- _PASSAGE PROVIDED_
It’s New Years Day 2023.
I posted my year in review questionnaire yesterday and as I re-read it I realize how repetitive it was from last year and the year before!
I joke that Sisyphus was basically a happy man — doing the same thing over and over again, day in and day out, only because the same ole tends to suit me. I like a routine, a rut, a ritual.
“Always and Never the Same” could be engraved on my headstone. (if I were to have one).
For the most part how I spend my time is the same, day after day. I hike different trails, read different books, eat different food, but when asked what I’m going to do – I usually say, Same ole, knowing I’ll probably read, hike, sew, cook a meal and maybe paint!
I hear you get good at what you practice — well, I’ve gotten good at enjoying the day without too much fanfare. I am happy reading, sewing, hiking, cooking and sometimes painting.
In the days before Covid, I did the same things, only there was less fear and more of a freedom to share with company, community, friends and family.
Then Covid hit the world and we were told to stay home. Stay away. Be careful — stay safe!
I struggled at times with all the restrictions. I was both jealous of and pissed off, at the people who went on about life, socializing and traveling.
But, stay home we did, and time past. It got easier to stay home, to not entertain or have company. I was busy at home and we got very comfortable.
Ken and I are hardly that couple who are joined at the hip, yet we like being together. We are homebodies, introverts, and being retired, we know we can spend the day doing anything we want. So, we do.
We also check in with each other often.
Ken will ask, Are you doing okay?
And, if he goes somewhere he will ask if I want to go as well. Sometimes I ride with him to the building centre and wait in the car for him to get whatever. Often, I say, no.
And, I would ask Ken, do you want to come with me on this chore or join me for a walk? Nope, he would say. However, he often offers to drive, to drop me at a trail head or pick me up at the end of one. He’ll be the one to waits in the car while I go into a store.

- _COLLECTED DATA_
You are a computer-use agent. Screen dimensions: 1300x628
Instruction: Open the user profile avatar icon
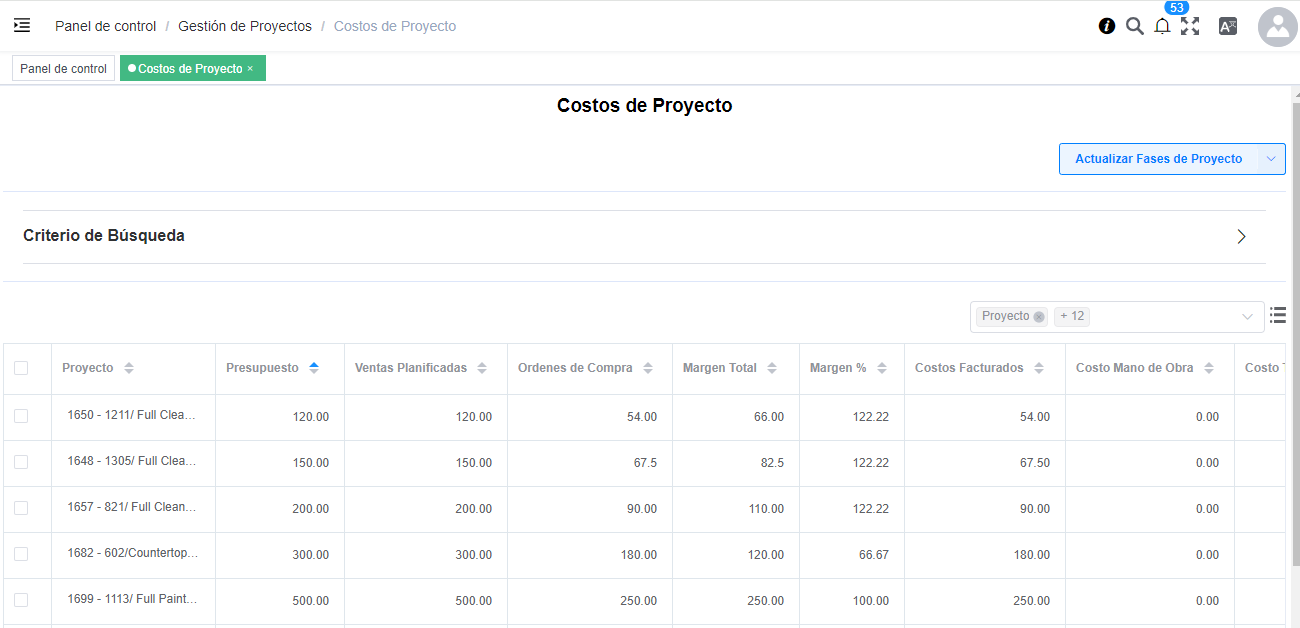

- _REQUIRED ACTIONS_
• 1. In the New Year's Day post above, rewrite the part between "It’s New Years" and "the year before!", inclusive, with "questionnaire" changed to "survey".
• 2. Please write the next part of the New Year's Day post, picking up after its last sentence.

- _RESPONSES BY ITEM NUMBER_
• 1.
It’s New Years Day 2023.
I posted my year in review survey yesterday and as I re-read it I realize how repetitive it was from last year and the year before!

• 2.
The only place I dally now is in the woods. The days of looking around a store, picking shit up and putting it back down are over.
At first it wasn’t so hard as it was different. We were all in the same storm. Now four years in, we are practiced. The habit has been made. I’m still reading, sewing, hiking, cooking and sometimes painting. Ken stays busy as ever with all sorts of projects. That man has a to do list!
The thing is….it works for us. We are happy! We do get out and we do see friends, just not as often. We both belong to community guilds and do service work. It’s just a different comfort now. I’m in touch daily with several friends by text, email or zoom. I enjoy my social media community. I’ve developed a comfortable inner life. Being alone in the woods has become a remarkable joy.
Ken and I are comfortable with our own company and the way we spend our days. While I have no regrets, I was a bit taken back at the repetitiveness of the years review! I used to be cool!
I suppose if I wanted different, I’d do different.
I used to say the quality of your day will make up the quality of your life. I still hold strong to that truth. I also reserve the right to change my mind whenever I want.
But today, I can say I had a great day yesterday and hope to repeat it tomorrow!